A scikit-learn model wrapper that implements the BaseModel interface.

This class provides methods to save, load, and perform predictions using models trained with scikit-learn.

__init__(name, version, model_type, feature_names, target_name, local_dirpath, cat_feature_names=None, classification_threshold=0.5, description=None)

Initialize the SKLearn model wrapper.

Parameters:

Name Type Description Default
name str

The model name.

required
version str

The model version.

required
model_type SupportedModelTypes

The type of the model (regression or classification).

required
feature_names Iterable

Iterable of feature names.

required
target_name str

The target variable name.

required
cat_feature_names Optional[Iterable]

Optional iterable of categorical feature names.

None
classification_threshold Optional[float]

Threshold for classification tasks.

0.5
description Optional[str]

Optional model description.

None

load_model(path=None, *args, **kwargs)

Load a scikit-learn model from the specified file path using cloudpickle.

If the provided path is a directory, the default model file path is used.

Parameters:

Name Type Description Default
path PathLike

The file path (or directory) from which to load the model.

None
*args

Additional positional arguments for cloudpickle.load.

()
**kwargs

Additional keyword arguments for cloudpickle.load.

{}

Returns:

Name Type Description
BaseModel BaseModel

Self, to allow method chaining.

Raises:

Type Description
Exception

Propagates any exception raised during file reading.

predict(data)

Generate predictions for the given input data.

For regression, only predictions are produced. For classification, predictions and probabilities are produced.

Parameters:

Name Type Description Default
data NDArray

Input data array (1D or 2D).

required

Returns:

Name Type Description
ModelOutputs ModelOutputs

An object containing predictions and probabilities (if applicable).

predict_score(data)

Compute prediction scores for the given input data.

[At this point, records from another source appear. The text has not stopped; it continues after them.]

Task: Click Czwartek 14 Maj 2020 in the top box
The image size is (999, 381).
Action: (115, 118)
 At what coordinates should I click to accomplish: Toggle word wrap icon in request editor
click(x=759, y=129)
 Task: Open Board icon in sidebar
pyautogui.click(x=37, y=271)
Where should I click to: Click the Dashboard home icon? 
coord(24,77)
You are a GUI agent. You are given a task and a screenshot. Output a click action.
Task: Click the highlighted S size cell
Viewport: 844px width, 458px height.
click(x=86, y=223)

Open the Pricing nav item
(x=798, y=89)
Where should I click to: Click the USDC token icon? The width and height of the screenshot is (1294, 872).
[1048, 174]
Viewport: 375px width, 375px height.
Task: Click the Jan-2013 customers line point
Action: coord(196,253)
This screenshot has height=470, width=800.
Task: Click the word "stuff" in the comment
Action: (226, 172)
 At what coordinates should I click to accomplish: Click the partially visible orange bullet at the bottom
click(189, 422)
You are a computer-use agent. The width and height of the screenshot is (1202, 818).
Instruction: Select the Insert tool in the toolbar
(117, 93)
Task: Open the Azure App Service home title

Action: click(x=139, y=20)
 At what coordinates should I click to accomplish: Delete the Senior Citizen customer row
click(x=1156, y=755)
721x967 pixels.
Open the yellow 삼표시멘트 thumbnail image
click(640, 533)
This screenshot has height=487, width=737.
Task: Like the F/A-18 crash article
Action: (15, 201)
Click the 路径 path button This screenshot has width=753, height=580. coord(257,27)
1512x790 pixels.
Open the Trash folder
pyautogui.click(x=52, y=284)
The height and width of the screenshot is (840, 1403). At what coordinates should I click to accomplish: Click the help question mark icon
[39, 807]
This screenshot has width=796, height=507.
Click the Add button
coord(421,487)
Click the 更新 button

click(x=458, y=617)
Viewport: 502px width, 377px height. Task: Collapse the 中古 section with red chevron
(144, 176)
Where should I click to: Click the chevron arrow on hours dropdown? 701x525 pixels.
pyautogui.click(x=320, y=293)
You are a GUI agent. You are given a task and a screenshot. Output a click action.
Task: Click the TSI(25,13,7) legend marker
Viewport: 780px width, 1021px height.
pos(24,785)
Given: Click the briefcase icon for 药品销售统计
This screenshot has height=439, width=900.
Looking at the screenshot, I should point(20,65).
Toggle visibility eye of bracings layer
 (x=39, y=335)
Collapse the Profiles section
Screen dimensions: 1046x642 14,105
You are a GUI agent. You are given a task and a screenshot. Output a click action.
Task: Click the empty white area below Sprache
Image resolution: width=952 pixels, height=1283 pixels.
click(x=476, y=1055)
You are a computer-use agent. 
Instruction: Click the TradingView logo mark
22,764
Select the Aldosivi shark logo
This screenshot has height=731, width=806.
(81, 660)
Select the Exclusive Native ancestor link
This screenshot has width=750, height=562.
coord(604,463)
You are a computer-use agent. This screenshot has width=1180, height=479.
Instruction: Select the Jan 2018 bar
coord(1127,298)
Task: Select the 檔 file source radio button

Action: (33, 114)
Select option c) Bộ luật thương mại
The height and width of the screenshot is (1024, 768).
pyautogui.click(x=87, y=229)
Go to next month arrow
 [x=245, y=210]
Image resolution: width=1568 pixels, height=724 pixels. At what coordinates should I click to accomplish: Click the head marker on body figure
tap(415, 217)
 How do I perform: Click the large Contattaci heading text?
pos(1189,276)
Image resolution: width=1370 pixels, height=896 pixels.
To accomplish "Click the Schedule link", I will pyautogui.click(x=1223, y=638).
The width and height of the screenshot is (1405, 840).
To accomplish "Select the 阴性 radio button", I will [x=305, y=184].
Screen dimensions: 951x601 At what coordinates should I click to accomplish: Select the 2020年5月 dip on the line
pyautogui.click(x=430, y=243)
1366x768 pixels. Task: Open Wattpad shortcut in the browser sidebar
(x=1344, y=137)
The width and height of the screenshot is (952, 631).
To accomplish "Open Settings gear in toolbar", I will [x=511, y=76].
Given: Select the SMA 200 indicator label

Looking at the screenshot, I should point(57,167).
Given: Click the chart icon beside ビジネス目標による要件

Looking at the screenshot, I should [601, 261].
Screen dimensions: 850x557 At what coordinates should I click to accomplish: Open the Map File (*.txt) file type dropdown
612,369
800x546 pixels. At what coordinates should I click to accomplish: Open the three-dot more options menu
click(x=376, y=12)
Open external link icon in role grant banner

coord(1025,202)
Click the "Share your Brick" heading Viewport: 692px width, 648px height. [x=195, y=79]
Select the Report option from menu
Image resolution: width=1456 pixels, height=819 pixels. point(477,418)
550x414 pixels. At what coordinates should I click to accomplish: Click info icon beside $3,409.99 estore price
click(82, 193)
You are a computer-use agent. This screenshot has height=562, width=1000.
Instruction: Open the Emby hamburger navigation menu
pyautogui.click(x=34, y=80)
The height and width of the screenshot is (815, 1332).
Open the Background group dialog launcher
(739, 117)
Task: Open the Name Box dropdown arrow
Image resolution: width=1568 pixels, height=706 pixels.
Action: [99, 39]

For regression models, returns the raw predictions. For classification models, returns the probability of the positive class.

Parameters:

Name Type Description Default
data NDArray

Input data array (1D or 2D).

required

Returns:

Type Description
NDArray

npt.NDArray: Array of prediction scores.

save_model(path=None, *args, **kwargs)

Save the scikit-learn model to the specified file path using cloudpickle.

Parameters:

Name Type Description Default
path PathLike

The file path where the model should be saved.

None
*args

Additional positional arguments for cloudpickle.dump.

()
**kwargs

Additional keyword arguments for cloudpickle.dump.

{}

Raises:

Type Description
ValueError

If there is no model instance available to save.

Exception

Propagates any exception raised during file writing.

verifia.models.TFModel

Bases: BaseModel

A TensorFlow/Keras model wrapper that implements the BaseModel interface.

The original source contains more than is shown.